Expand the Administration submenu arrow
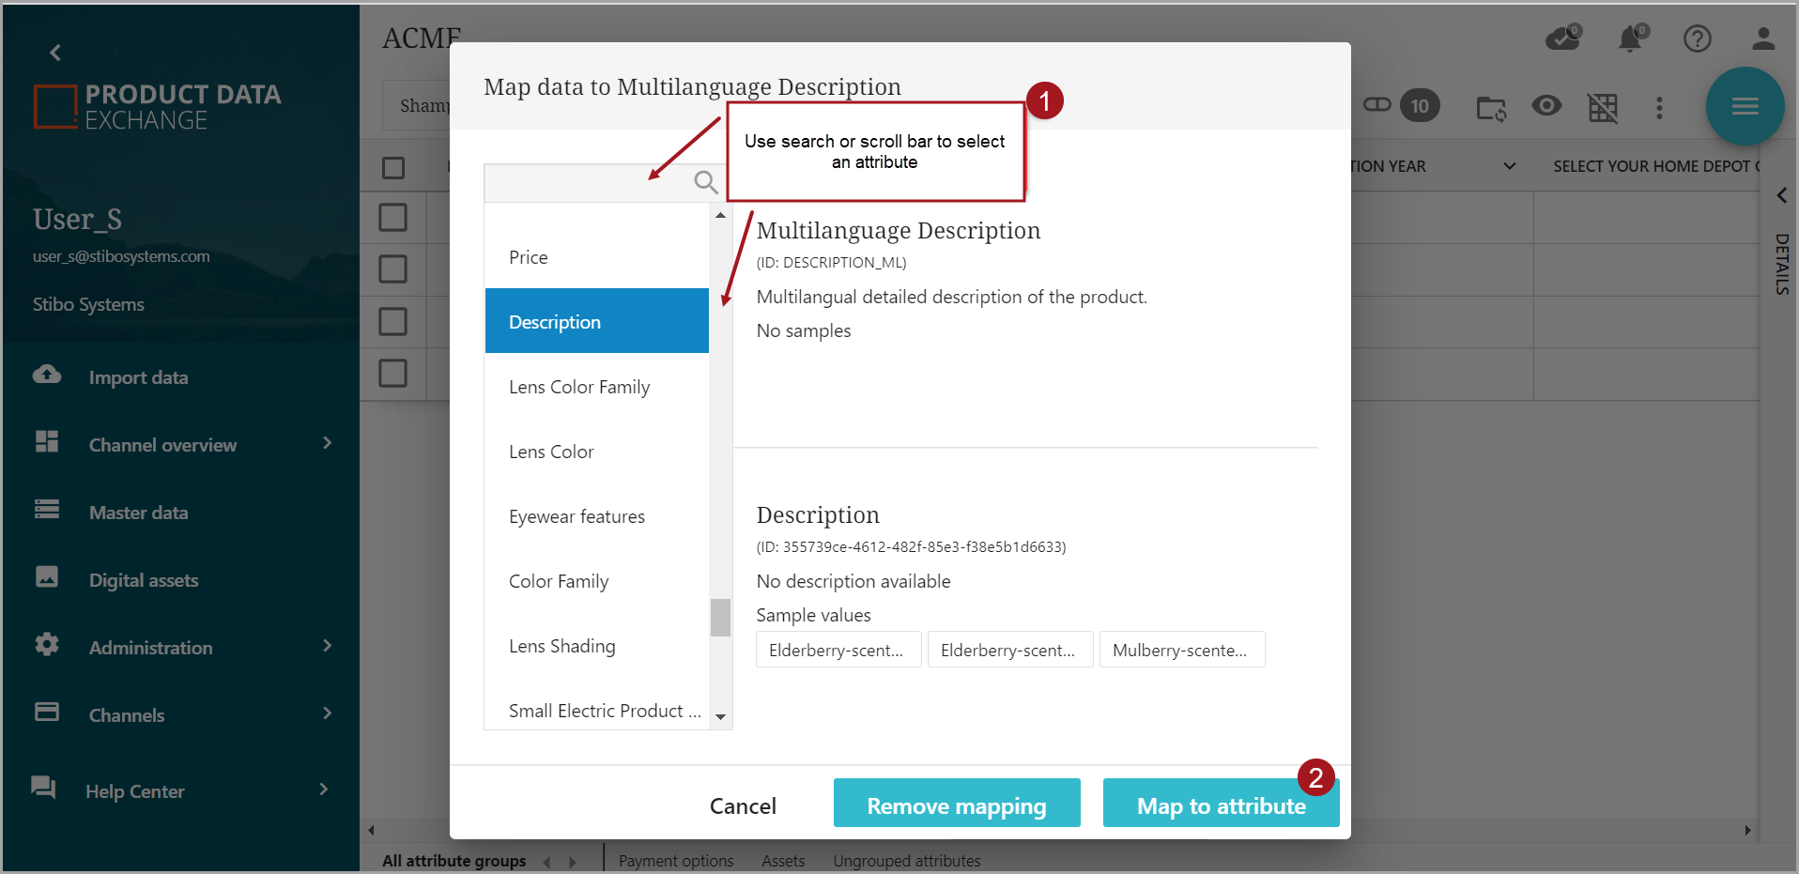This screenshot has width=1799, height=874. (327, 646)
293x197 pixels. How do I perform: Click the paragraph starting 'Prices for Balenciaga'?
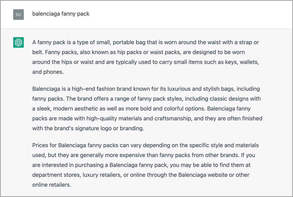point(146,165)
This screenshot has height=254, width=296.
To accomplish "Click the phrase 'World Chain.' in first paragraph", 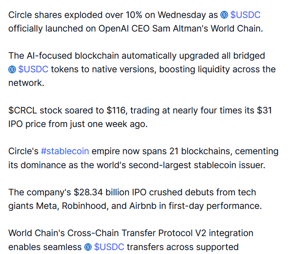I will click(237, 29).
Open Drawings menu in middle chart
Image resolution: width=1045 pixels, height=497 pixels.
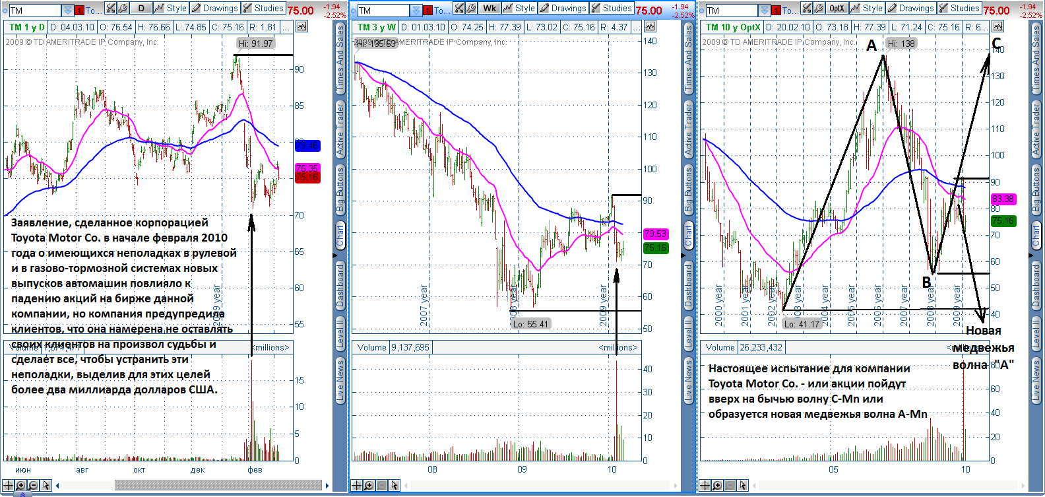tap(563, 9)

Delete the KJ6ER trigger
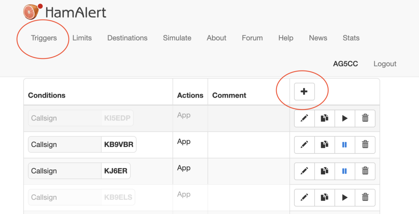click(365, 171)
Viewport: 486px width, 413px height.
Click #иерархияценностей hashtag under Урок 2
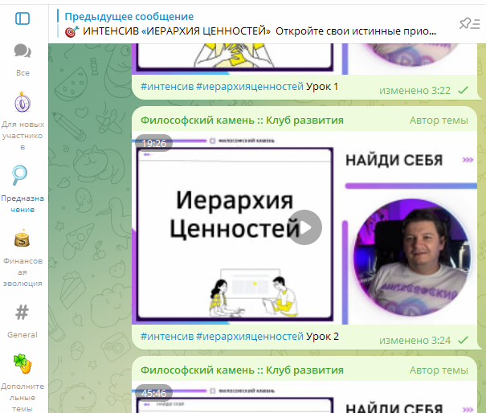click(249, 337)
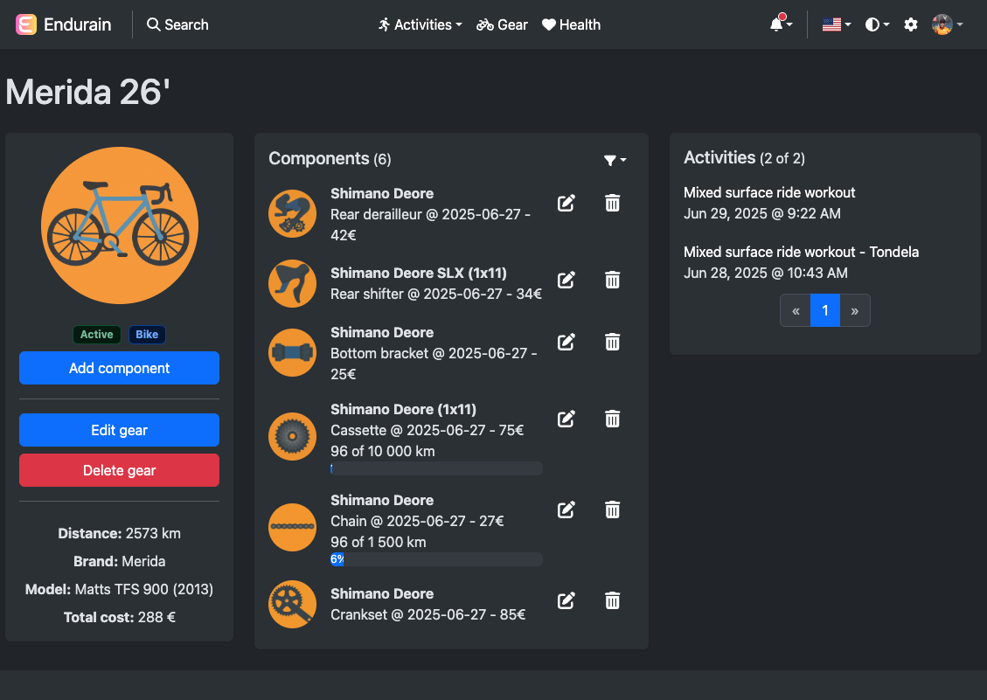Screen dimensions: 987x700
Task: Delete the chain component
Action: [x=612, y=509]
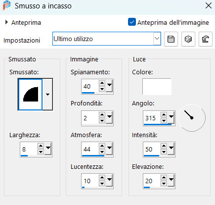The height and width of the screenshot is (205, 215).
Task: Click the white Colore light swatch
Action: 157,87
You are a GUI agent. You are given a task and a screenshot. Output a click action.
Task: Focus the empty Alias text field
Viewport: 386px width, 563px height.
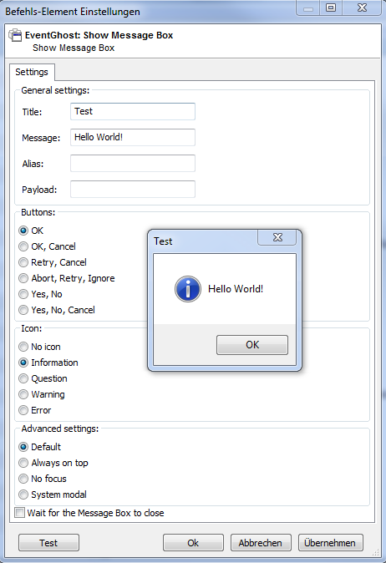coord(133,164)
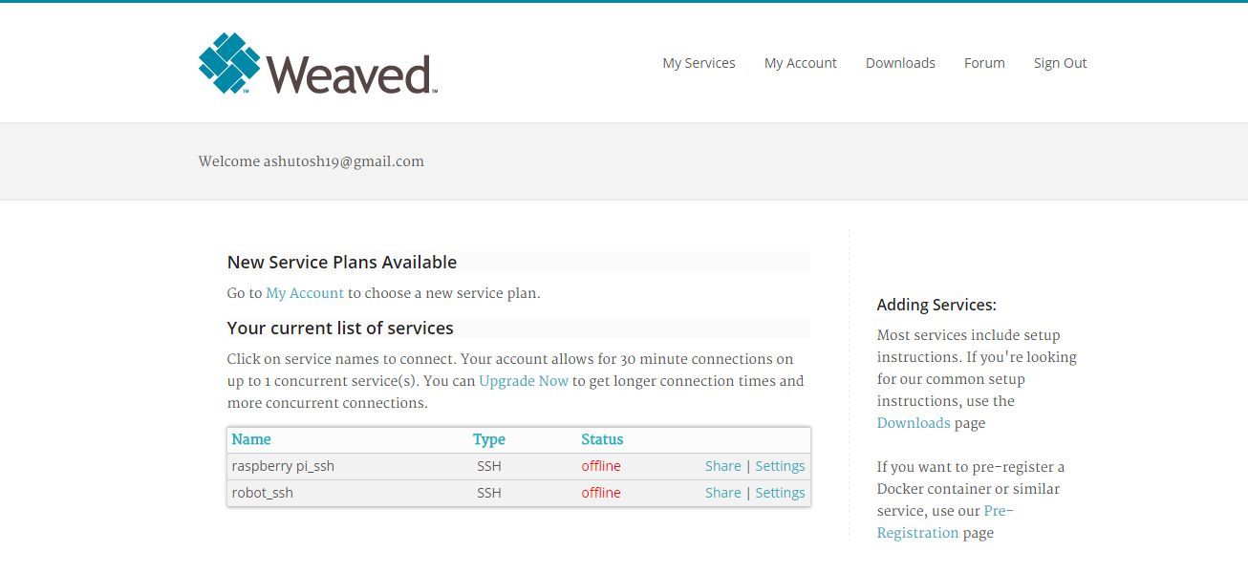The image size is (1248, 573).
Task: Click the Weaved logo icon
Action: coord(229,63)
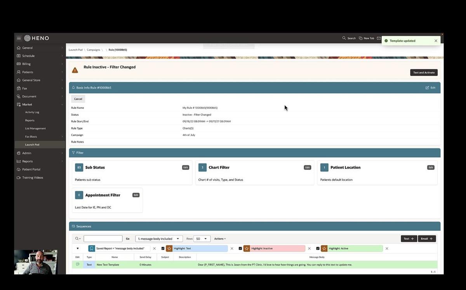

━━━━━━━━━━━━━━━━

→ Your assignment: Please print the lines above word for word, starting at the one with "Image resolution: width=1045" and ending at the one with "Viewport: 486px width, 413px height.", both included, and without any picture.

→ Result below:
Image resolution: width=1045 pixels, height=497 pixels.
tap(563, 9)

Delete the KJ6ER trigger
click(365, 171)
Viewport: 486px width, 413px height.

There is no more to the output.